Healthcare criminals beware: the federal government is strengthening its healthcare fraud prevention tools. On July 26, 2012, the Obama Administration announced a public-private partnership focused on improving the detection of fraudulent healthcare billings. Under the partnership, several private health insurance organizations, anti-fraud groups, and government agencies have agreed to share claims and health care data from Medicare, Medicaid, and private insurance companies.
This increased transparency and collaboration between private and public insurers will enable law enforcement officials to more readily identify suspicious activities and protect against private and public health insurance fraud alike. By establishing a pathway for sharing data from the sea of insurance claims, the government can better organize and analyze data to spot fraudulent activity. For example, data sharing may reveal double-billing schemes whereby multiple insurers are billed for the same care provided to a single patient on the same day in two different cities. Additionally, eventually, analytics may be used to predict and detect fraudulent schemes.
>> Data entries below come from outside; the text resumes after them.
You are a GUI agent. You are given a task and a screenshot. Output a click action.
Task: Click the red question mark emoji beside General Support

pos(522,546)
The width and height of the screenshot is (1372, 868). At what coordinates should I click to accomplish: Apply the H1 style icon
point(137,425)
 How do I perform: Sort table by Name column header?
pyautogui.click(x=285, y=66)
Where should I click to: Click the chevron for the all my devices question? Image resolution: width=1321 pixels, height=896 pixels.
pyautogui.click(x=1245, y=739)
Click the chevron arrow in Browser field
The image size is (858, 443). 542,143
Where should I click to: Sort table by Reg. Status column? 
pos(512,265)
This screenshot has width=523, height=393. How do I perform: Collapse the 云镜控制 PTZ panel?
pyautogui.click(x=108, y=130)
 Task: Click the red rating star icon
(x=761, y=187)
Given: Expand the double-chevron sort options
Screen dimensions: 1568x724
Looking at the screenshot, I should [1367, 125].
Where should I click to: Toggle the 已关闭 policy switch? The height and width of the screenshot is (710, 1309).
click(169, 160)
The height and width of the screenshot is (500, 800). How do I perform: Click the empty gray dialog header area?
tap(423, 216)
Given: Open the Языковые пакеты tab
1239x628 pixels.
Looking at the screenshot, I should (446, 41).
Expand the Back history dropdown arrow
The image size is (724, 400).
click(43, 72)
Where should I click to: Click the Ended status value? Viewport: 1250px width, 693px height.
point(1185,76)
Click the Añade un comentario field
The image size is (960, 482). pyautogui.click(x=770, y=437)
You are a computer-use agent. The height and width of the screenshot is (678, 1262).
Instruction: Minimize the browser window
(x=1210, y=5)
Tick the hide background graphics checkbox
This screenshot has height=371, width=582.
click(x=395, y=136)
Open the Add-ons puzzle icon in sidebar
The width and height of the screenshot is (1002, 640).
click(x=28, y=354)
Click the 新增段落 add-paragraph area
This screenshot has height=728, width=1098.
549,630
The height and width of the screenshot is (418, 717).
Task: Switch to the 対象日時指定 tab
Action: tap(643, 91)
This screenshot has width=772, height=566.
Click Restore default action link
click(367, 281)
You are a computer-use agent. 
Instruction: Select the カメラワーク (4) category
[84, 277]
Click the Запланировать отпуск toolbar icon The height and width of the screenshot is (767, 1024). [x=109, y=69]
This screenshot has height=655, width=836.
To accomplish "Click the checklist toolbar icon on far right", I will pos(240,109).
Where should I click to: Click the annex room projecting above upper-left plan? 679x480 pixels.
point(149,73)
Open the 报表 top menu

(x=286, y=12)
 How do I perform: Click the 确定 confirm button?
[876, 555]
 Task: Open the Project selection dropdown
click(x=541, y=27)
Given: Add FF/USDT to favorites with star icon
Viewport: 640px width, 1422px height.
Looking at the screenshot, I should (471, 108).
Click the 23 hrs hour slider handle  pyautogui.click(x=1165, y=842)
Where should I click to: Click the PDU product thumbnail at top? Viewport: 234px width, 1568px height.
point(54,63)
The partnership reflects the Obama Administration’s broader campaign to combat healthcare fraud. Notably, the Patient Protection and Affordable Care Act (PPACA) creates a robust framework for combatting healthcare fraud. Among other protections, the PPACA provides increased federal sentencing guidelines for healthcare fraud offenses, increased funding for hiring new officials and agents to prevent and identify fraud, enhanced data integration among federal agencies, and enhanced screening of Medicaid and Medicare providers and suppliers. Moreover, the PPACA includes changes the False Claims Act that broaden the ability of private actors to bring qui tam cases.